#### [PROBLEM DESCRIPTION]
Please update the stretch of lines from the one containing "You are a computer-use" through the end of the records, replacing "cyan" with "teal" and keeping everything else the same. Leave the pictures out of your answer.

───── DATASET EXTRACT ─────

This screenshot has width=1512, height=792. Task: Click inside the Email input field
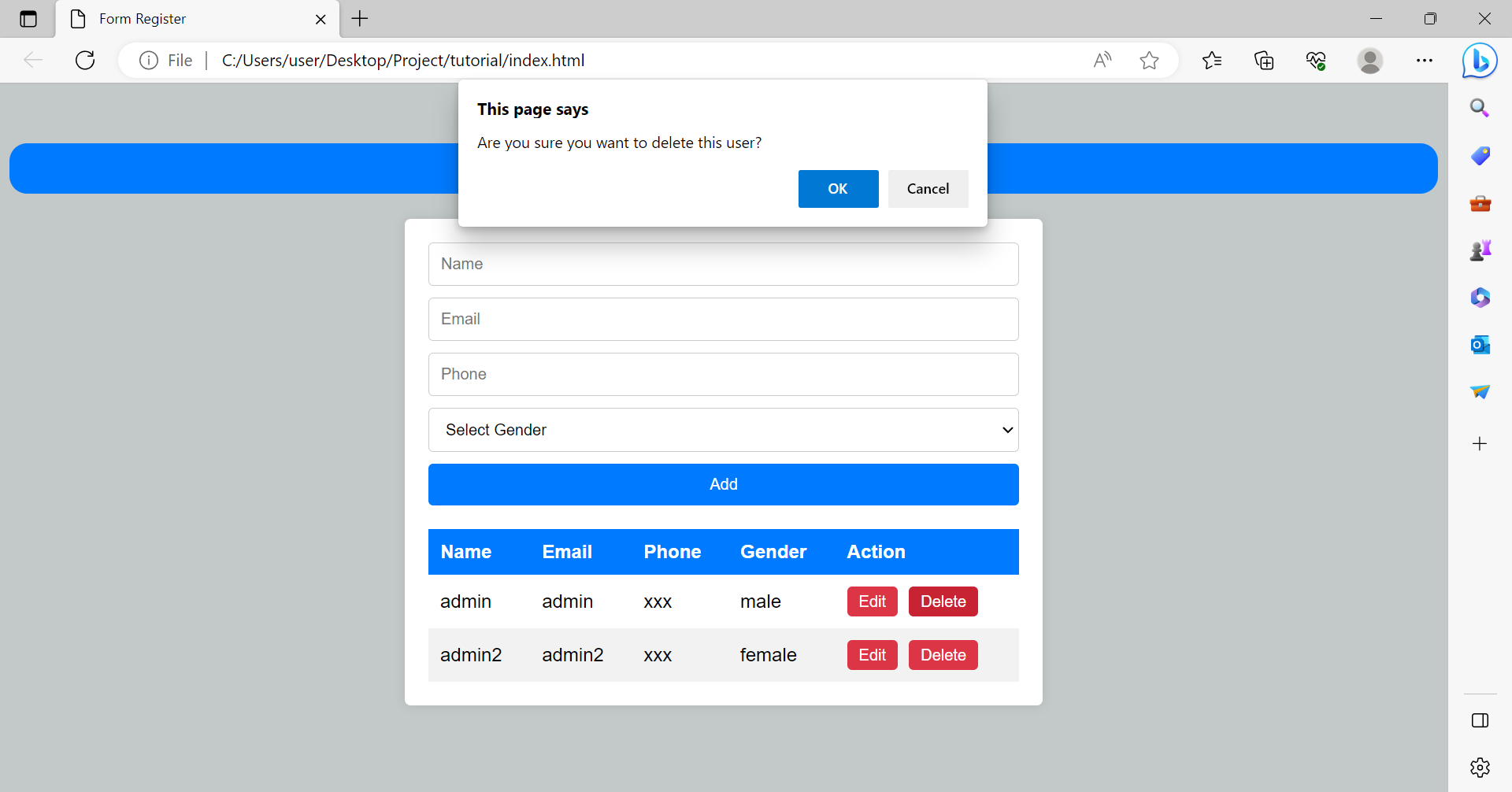(722, 319)
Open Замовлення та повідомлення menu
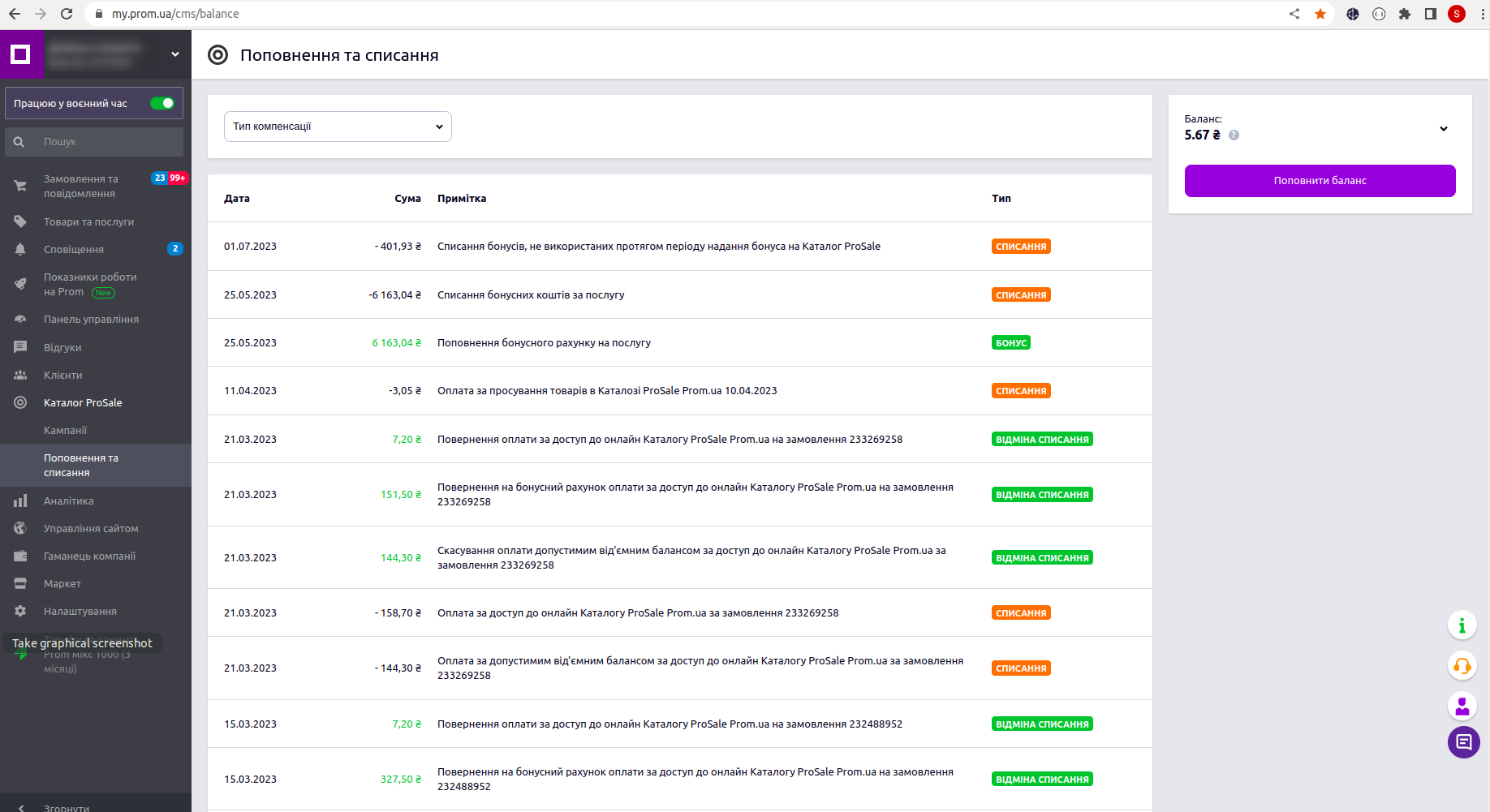The image size is (1490, 812). pos(80,186)
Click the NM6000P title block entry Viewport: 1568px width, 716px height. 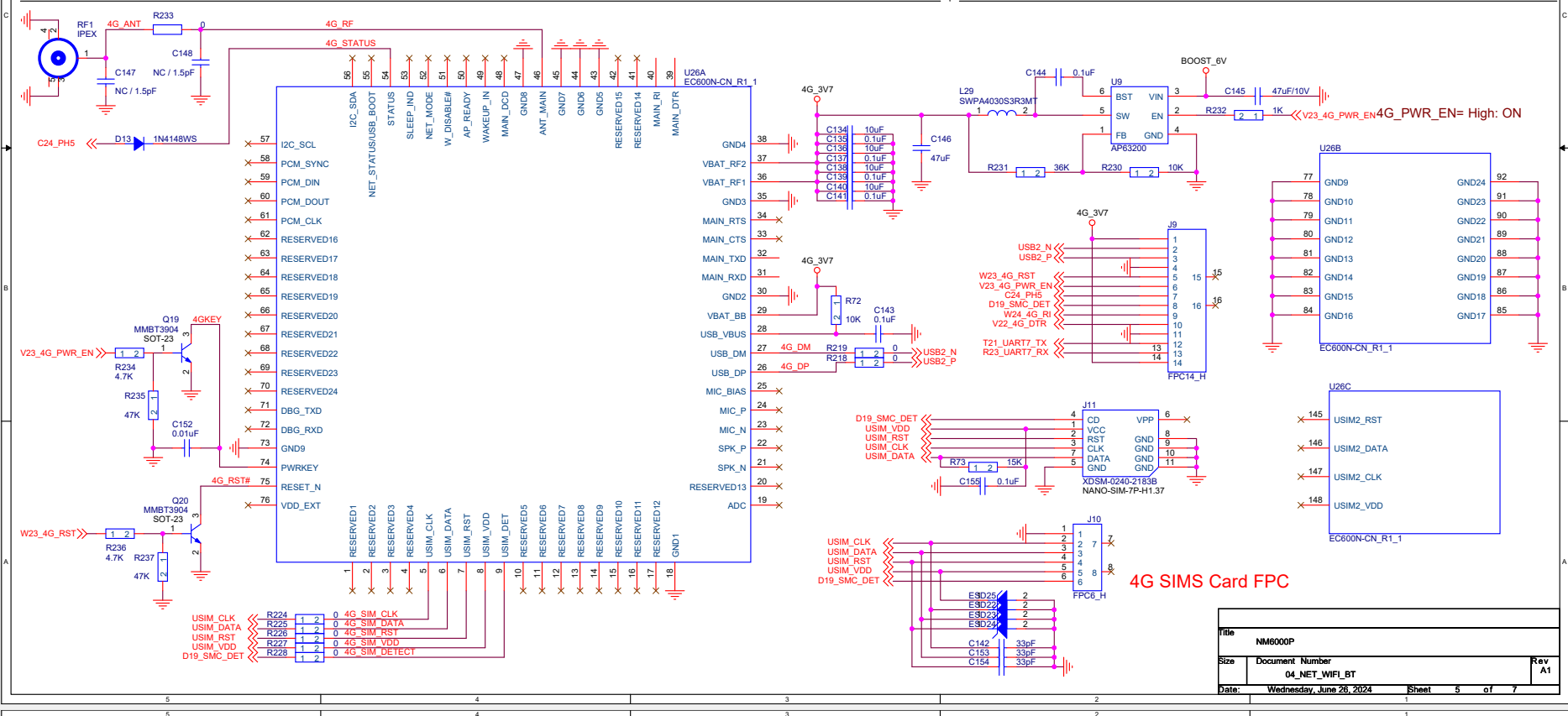[x=1275, y=642]
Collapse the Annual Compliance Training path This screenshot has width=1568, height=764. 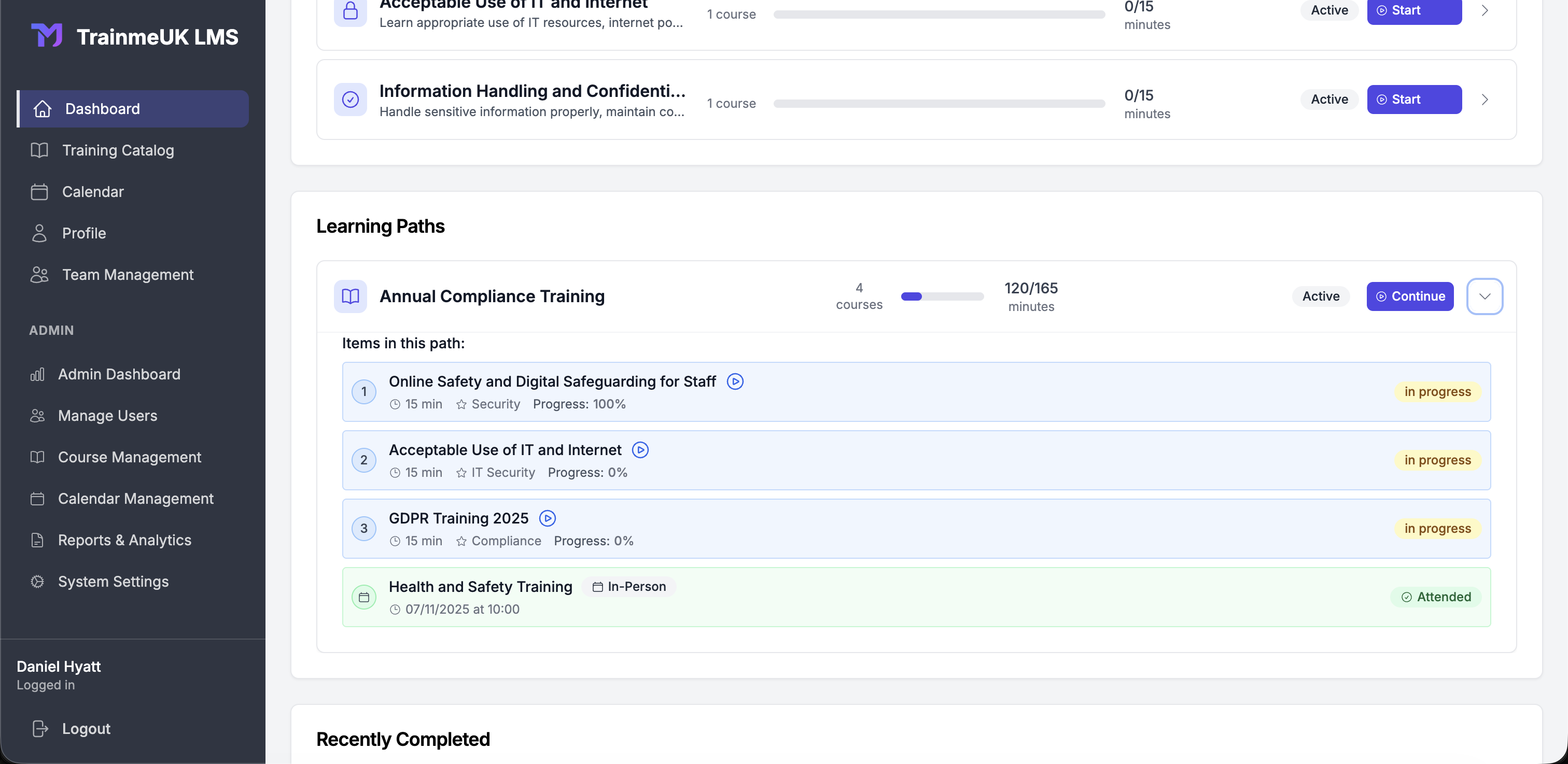coord(1485,296)
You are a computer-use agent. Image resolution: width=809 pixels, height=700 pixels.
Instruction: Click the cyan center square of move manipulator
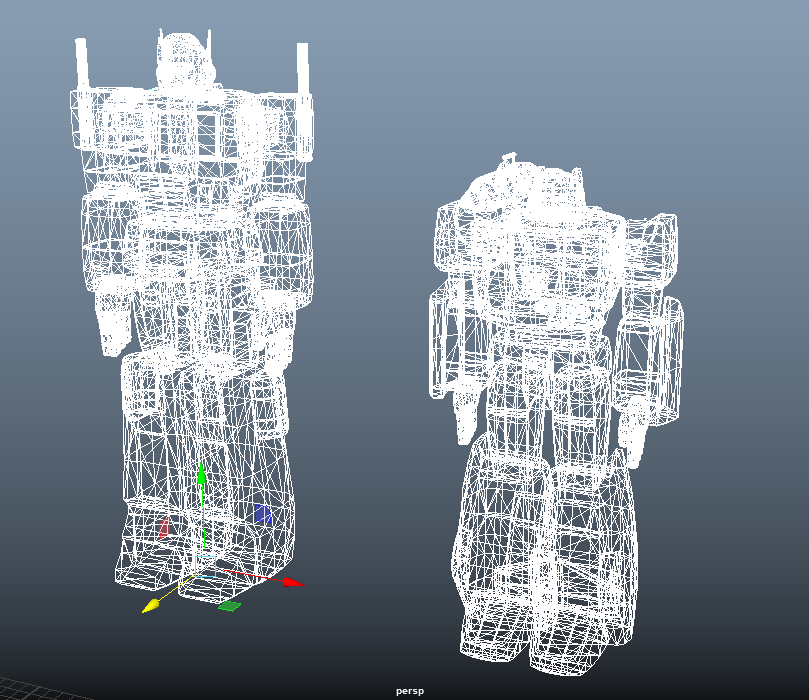(204, 576)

─────

#### [EXERCISE ANSWER]
You are a computer-use agent. Image resolution: width=809 pixels, height=700 pixels.
Instruction: Click the teal center square of move manipulator
(204, 576)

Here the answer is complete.